La maternidad de un niño que sólo es conocido por su negligencia – Chatelaine

(Foto: iStock)

Cuando llegué a la guardería para niños en crisis, me senté en el auto por un momento para recuperar el aliento. Mi corazón latía con fuerza. Me di una charla de ánimo: Esto va a estar bien. Tú puedes hacerlo. Y si se siente horrible, puedes decir:”Esto no es para mí”. Si este niño se tira y te da patadas y te grita, puedes decir: “He cambiado totalmente de opinión”, y simplemente marcharte.

Pero quería que todo saliera bien. Anhelaba tener un hijo desde que tenía 20 años y estaba casado. Mi ex-marido no había sido muy bueno en la monogamia, así que lo dejé a los 30. Cuando llegué a los 35 años, empecé a pensar que la maternidad y la adopción podrían ser el camino a seguir. Me crié en una familia de dos padres hasta que mi madre falleció cuando yo tenía 11 años – sabía que tener un buen padre no era lo mismo que tener dos, pero aún así era bastante bueno. Sentí que podía satisfacer las necesidades de un niño que necesitaba ser adoptado. Y yo estaba tan lista para ser madre. No quería esperar años a un recién nacido; estaba listo, pensé, para cualquier cosa.

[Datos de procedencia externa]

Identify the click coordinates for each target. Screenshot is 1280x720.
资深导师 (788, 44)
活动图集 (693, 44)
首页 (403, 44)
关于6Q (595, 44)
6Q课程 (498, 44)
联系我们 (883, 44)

Mi asistente social y la trabajadora del niño me llevaron a una habitación, donde vi a Evan, el niño de 26 meses que podría adoptar y que luego posiblemente adoptaría por primera vez. Tenía una cara regordeta, como mejillas gordas, y parecía tener un ojo perezoso. Su pelo era desordenado y muy largo. La ropa que la guardería le había encontrado era demasiado grande, y sus zapatos para correr, un poco pequeños. El desorden era tan entrañable. Estaba pensando: Puedo conseguirte un sombrero y ropa que te quede bien. Puedo cortarte el pelo. Puedo ser tu madre.

“¿Y bien?”, preguntaron los trabajadores.

“De acuerdo”, dije. “Creo que estaremos bien.”

Al día siguiente después del trabajo, lo recogí en la misma guardería. Tuve que cargarlo hasta mi apartamento, porque no sabía cómo subir las escaleras. Pero no estaba acostumbrado a que le cogieran o le abrazaran, así que cuando lo abracé, no sabía qué hacer con sus brazos. Se quedó ahí colgado, como una muñeca. Era tan horrible y tan claro que necesitaría mucha enseñanza. Y mi corazón se hundió – estaba empezando a comprender la negligencia a la que se había enfrentado, y fue abrumador.

Lo que se siente al criar a 115 niñosAl momento

de la cena, me di cuenta de que le faltaban muchos dientes y que no sabía cómo masticar – se estaba tragando sus espaguetis enteros. Más tarde, un dentista me diría que eso les puede pasar a los niños mayores que todavía están recibiendo la mayor parte de su alimentación de una botella, porque siempre hay mucho azúcar en sus encías, y eso retrasa el crecimiento de los dientes.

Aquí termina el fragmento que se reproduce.